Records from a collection
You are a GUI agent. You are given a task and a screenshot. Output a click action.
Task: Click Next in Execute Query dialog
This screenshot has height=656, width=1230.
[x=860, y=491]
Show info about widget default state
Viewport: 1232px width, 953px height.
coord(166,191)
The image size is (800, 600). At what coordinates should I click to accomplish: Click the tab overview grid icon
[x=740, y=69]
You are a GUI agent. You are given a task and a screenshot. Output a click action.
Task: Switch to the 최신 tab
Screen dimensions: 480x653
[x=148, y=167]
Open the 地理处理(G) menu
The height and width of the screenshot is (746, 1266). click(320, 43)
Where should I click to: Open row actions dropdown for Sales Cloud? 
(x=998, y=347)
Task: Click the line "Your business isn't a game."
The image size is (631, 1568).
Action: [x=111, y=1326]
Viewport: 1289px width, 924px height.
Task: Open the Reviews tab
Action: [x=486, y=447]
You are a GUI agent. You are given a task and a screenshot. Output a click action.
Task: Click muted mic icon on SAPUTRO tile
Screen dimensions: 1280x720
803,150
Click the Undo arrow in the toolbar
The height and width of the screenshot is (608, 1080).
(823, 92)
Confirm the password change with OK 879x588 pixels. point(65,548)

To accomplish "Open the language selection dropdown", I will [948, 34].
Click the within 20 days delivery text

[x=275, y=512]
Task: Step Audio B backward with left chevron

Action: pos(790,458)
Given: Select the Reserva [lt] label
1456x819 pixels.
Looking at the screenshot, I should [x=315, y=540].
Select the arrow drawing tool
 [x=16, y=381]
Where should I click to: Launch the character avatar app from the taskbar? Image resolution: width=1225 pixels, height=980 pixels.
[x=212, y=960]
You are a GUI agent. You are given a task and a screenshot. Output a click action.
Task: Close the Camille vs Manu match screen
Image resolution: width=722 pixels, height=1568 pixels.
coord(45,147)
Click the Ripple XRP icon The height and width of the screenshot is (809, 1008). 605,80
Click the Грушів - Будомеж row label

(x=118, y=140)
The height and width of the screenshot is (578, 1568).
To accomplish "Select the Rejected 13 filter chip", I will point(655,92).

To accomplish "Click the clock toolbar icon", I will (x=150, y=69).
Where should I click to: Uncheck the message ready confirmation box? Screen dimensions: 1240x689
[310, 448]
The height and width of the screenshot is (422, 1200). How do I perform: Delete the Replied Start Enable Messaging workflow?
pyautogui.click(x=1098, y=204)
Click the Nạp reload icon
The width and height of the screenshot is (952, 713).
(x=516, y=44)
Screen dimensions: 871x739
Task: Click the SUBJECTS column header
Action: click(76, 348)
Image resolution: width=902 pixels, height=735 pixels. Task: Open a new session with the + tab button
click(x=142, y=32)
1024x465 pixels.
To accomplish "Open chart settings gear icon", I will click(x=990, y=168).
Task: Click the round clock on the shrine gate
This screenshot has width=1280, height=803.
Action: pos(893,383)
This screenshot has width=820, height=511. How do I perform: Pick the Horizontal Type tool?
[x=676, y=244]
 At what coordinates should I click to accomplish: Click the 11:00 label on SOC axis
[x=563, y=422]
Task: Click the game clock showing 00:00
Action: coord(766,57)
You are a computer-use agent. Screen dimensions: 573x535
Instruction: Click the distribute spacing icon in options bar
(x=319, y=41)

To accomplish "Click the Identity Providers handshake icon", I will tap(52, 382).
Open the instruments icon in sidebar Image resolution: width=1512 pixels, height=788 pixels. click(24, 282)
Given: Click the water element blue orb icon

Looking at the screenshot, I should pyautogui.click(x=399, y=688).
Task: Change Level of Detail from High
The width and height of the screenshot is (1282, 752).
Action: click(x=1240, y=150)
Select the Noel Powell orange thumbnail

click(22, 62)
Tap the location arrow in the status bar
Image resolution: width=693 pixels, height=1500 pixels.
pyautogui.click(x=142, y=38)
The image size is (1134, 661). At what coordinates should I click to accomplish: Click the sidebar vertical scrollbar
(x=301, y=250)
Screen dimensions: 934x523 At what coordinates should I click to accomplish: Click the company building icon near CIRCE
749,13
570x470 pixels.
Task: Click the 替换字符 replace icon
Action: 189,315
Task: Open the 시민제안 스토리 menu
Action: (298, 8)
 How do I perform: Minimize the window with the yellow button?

_EXERCISE_
Please reproduce each entry exactly as it appears.

_EXERCISE OUTPUT_
You are a GUI agent. You are given a task and a screenshot. Output a click action.
Task: Click Next in Execute Query dialog
This screenshot has height=656, width=1230.
[x=860, y=491]
Show info about widget default state
Viewport: 1232px width, 953px height.
coord(166,191)
The image size is (800, 600). At what coordinates should I click to accomplish: Click the tab overview grid icon
[x=740, y=69]
You are a GUI agent. You are given a task and a screenshot. Output a click action.
Task: Switch to the 최신 tab
Screen dimensions: 480x653
[x=148, y=167]
Open the 地理处理(G) menu
The height and width of the screenshot is (746, 1266). click(320, 43)
Where should I click to: Open row actions dropdown for Sales Cloud? 
(x=998, y=347)
Task: Click the line "Your business isn't a game."
The image size is (631, 1568).
Action: [x=111, y=1326]
Viewport: 1289px width, 924px height.
Task: Open the Reviews tab
Action: [x=486, y=447]
You are a GUI agent. You are given a task and a screenshot. Output a click action.
Task: Click muted mic icon on SAPUTRO tile
Screen dimensions: 1280x720
803,150
Click the Undo arrow in the toolbar
The height and width of the screenshot is (608, 1080).
(823, 92)
Confirm the password change with OK 879x588 pixels. point(65,548)

To accomplish "Open the language selection dropdown", I will [948, 34].
Click the within 20 days delivery text

[x=275, y=512]
Task: Step Audio B backward with left chevron

Action: pos(790,458)
Given: Select the Reserva [lt] label
1456x819 pixels.
Looking at the screenshot, I should [x=315, y=540].
Select the arrow drawing tool
 [x=16, y=381]
Where should I click to: Launch the character avatar app from the taskbar? Image resolution: width=1225 pixels, height=980 pixels.
[x=212, y=960]
You are a GUI agent. You are given a task and a screenshot. Output a click action.
Task: Close the Camille vs Manu match screen
Image resolution: width=722 pixels, height=1568 pixels.
coord(45,147)
Click the Ripple XRP icon The height and width of the screenshot is (809, 1008). 605,80
Click the Грушів - Будомеж row label

(x=118, y=140)
The height and width of the screenshot is (578, 1568).
To accomplish "Select the Rejected 13 filter chip", I will point(655,92).

To accomplish "Click the clock toolbar icon", I will (x=150, y=69).
Where should I click to: Uncheck the message ready confirmation box? Screen dimensions: 1240x689
[310, 448]
The height and width of the screenshot is (422, 1200). How do I perform: Delete the Replied Start Enable Messaging workflow?
pyautogui.click(x=1098, y=204)
Click the Nạp reload icon
The width and height of the screenshot is (952, 713).
(x=516, y=44)
Screen dimensions: 871x739
Task: Click the SUBJECTS column header
Action: click(76, 348)
Image resolution: width=902 pixels, height=735 pixels. Task: Open a new session with the + tab button
click(x=142, y=32)
1024x465 pixels.
To accomplish "Open chart settings gear icon", I will click(x=990, y=168).
Task: Click the round clock on the shrine gate
This screenshot has width=1280, height=803.
Action: pos(893,383)
This screenshot has width=820, height=511. How do I perform: Pick the Horizontal Type tool?
[x=676, y=244]
 At what coordinates should I click to accomplish: Click the 11:00 label on SOC axis
[x=563, y=422]
Task: Click the game clock showing 00:00
Action: coord(766,57)
You are a computer-use agent. Screen dimensions: 573x535
Instruction: Click the distribute spacing icon in options bar
(x=319, y=41)

To accomplish "Click the Identity Providers handshake icon", I will tap(52, 382).
Open the instruments icon in sidebar Image resolution: width=1512 pixels, height=788 pixels. click(24, 282)
Given: Click the water element blue orb icon

Looking at the screenshot, I should pyautogui.click(x=399, y=688).
Task: Change Level of Detail from High
The width and height of the screenshot is (1282, 752).
Action: click(x=1240, y=150)
Select the Noel Powell orange thumbnail

click(22, 62)
Tap the location arrow in the status bar
Image resolution: width=693 pixels, height=1500 pixels.
pyautogui.click(x=142, y=38)
The image size is (1134, 661). At what coordinates should I click to accomplish: Click the sidebar vertical scrollbar
(x=301, y=250)
Screen dimensions: 934x523 At what coordinates should I click to accomplish: Click the company building icon near CIRCE
749,13
570x470 pixels.
Task: Click the 替换字符 replace icon
Action: 189,315
Task: Open the 시민제안 스토리 menu
Action: (298, 8)
 How do I perform: Minimize the window with the yellow button?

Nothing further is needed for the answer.